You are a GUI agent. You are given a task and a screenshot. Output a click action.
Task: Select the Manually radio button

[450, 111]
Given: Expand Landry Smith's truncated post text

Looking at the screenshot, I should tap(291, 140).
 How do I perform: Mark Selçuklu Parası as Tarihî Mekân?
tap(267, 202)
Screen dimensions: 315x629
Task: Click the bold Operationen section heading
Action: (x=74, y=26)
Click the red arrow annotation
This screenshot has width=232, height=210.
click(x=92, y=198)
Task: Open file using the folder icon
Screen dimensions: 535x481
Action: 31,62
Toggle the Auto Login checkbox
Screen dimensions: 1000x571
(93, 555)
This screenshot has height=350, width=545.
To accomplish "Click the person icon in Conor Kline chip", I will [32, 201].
=-=-=
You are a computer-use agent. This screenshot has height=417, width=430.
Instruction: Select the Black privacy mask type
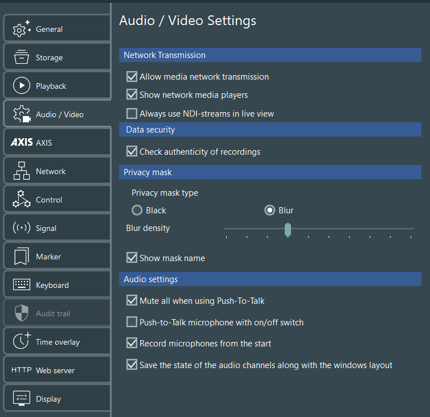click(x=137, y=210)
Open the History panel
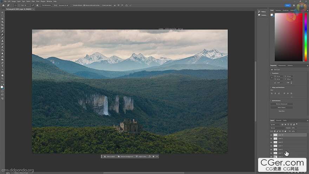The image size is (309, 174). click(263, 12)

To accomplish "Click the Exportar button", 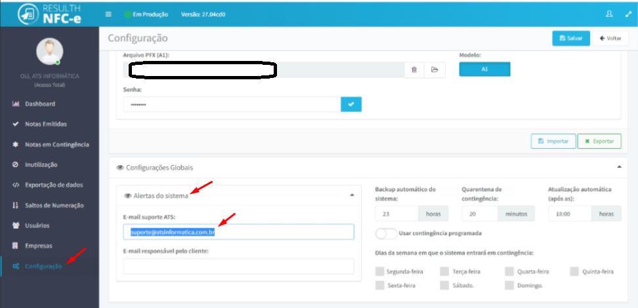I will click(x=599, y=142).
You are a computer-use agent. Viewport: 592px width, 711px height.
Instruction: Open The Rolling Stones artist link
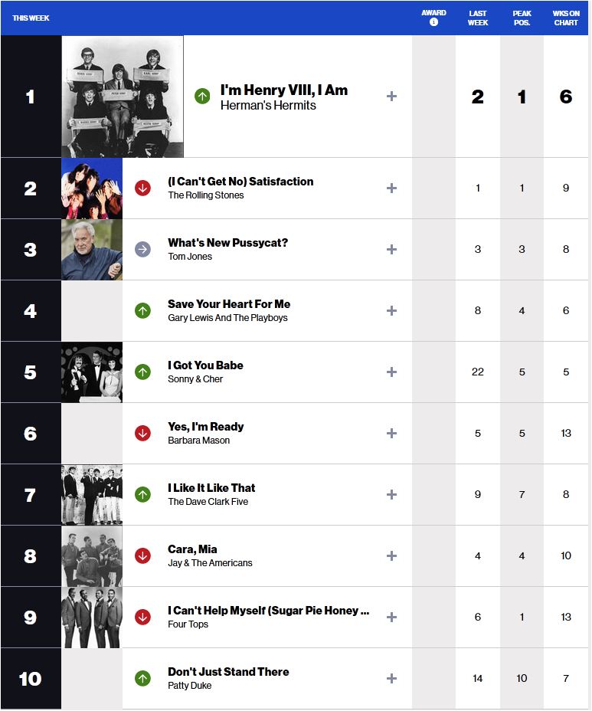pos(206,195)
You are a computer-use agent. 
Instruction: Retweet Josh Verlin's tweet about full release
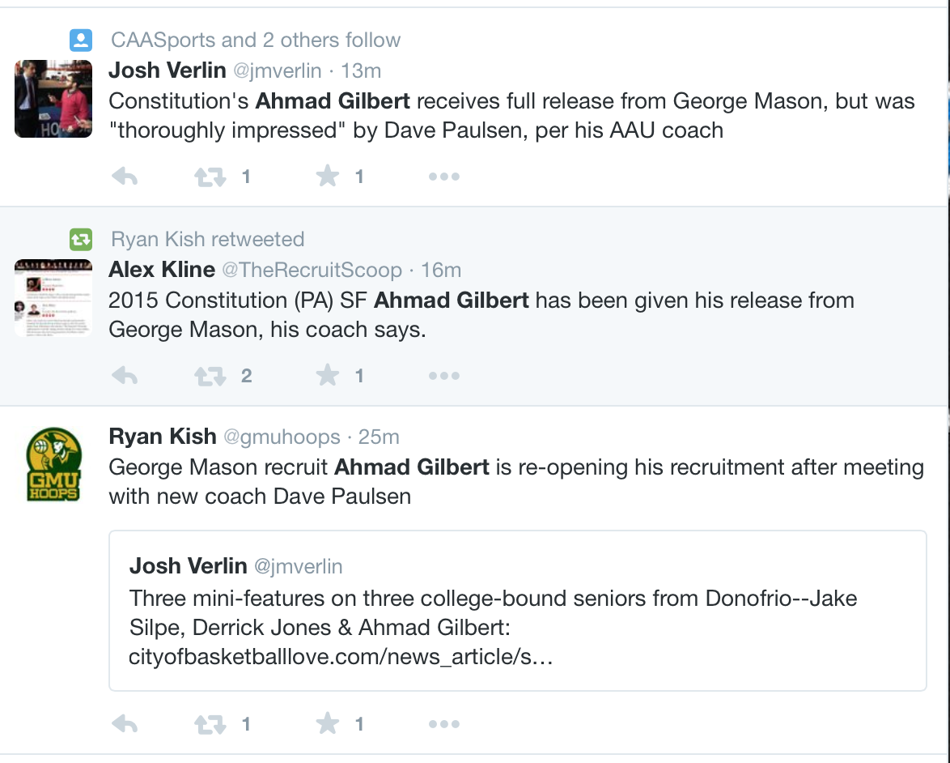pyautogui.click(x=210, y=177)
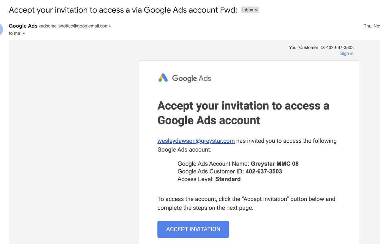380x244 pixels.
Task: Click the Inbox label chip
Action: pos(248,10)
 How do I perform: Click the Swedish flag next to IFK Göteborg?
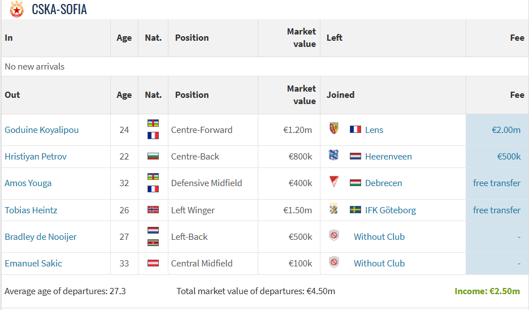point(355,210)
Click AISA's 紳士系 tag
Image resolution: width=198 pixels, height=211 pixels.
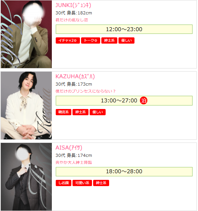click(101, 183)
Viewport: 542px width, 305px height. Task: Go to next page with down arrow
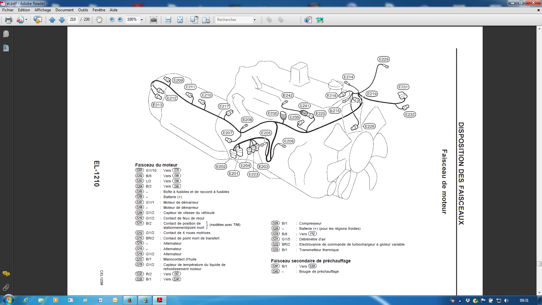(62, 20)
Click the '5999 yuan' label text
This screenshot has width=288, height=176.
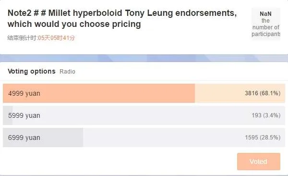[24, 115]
=-=-=
Exercise goal
Each line carrying the string "computer" should be copied out from the entries.

Solution to the problem
You are a computer-use agent. This screenshot has height=417, width=430.
You are a computer-use agent. Viewport: 592px width, 711px height.
You are a computer-use agent. 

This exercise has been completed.